> [SHORT TASK]: Reproduce the records word for word from the line with "(x=845, y=29)" through the end of the records, and leave the pictures out of your answer.

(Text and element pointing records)
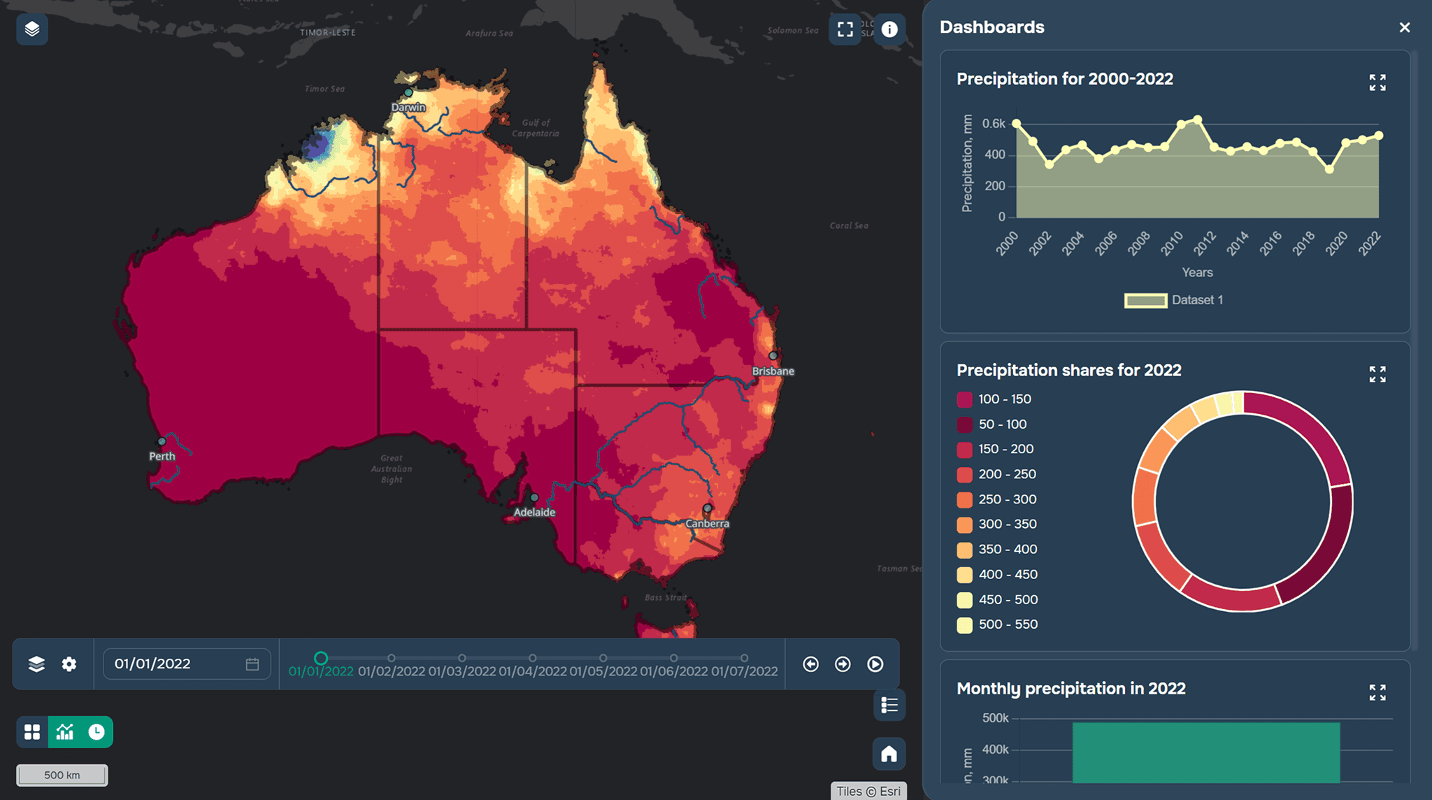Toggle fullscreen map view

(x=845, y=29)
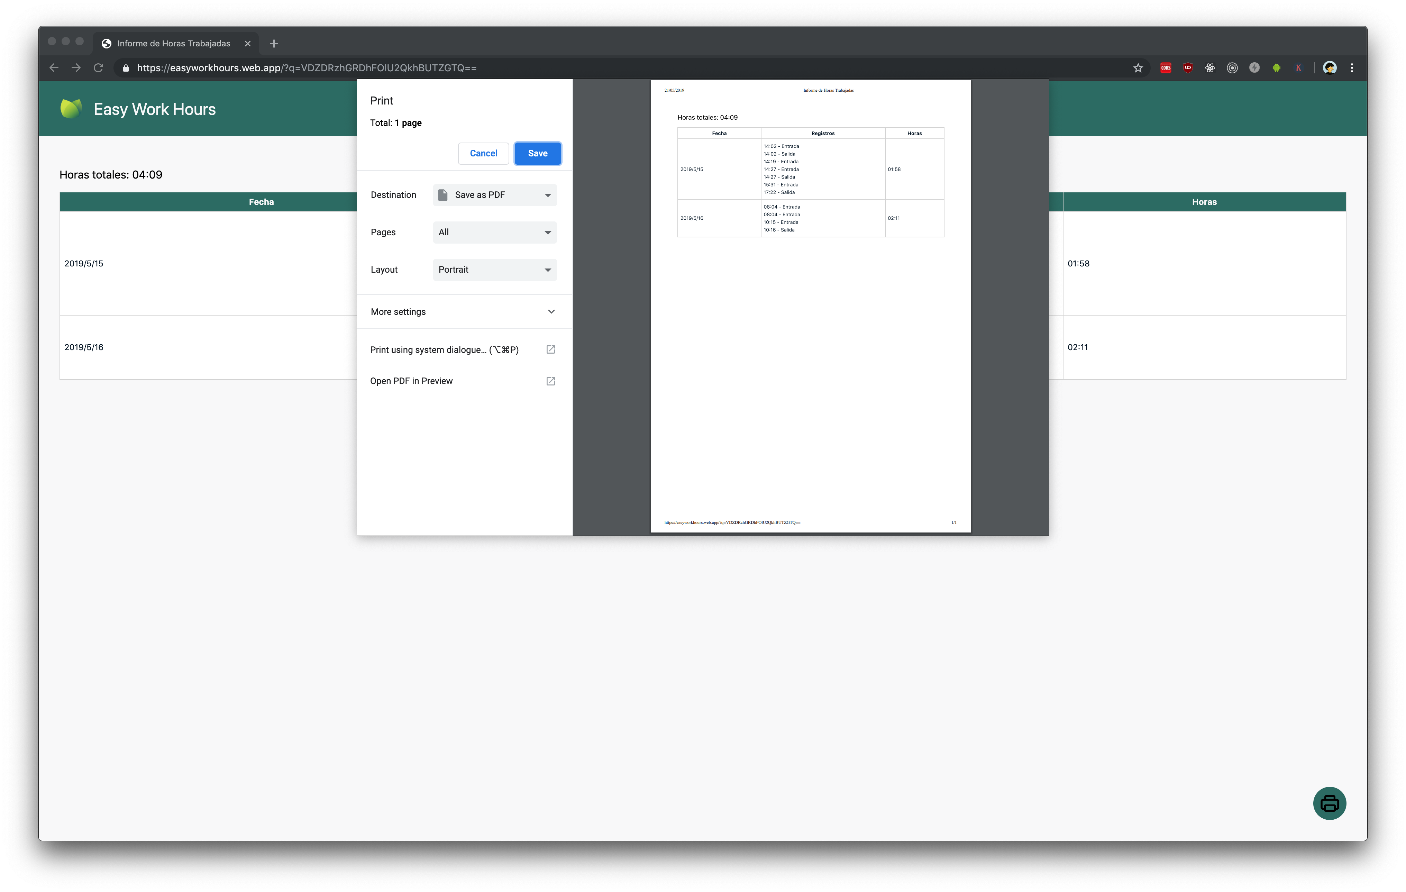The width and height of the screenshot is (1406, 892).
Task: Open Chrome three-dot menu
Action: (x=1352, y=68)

> [WRITTEN RESPONSE]:
(x=845, y=29)
The width and height of the screenshot is (1406, 892).
Task: Open Chrome three-dot menu
Action: (x=1352, y=68)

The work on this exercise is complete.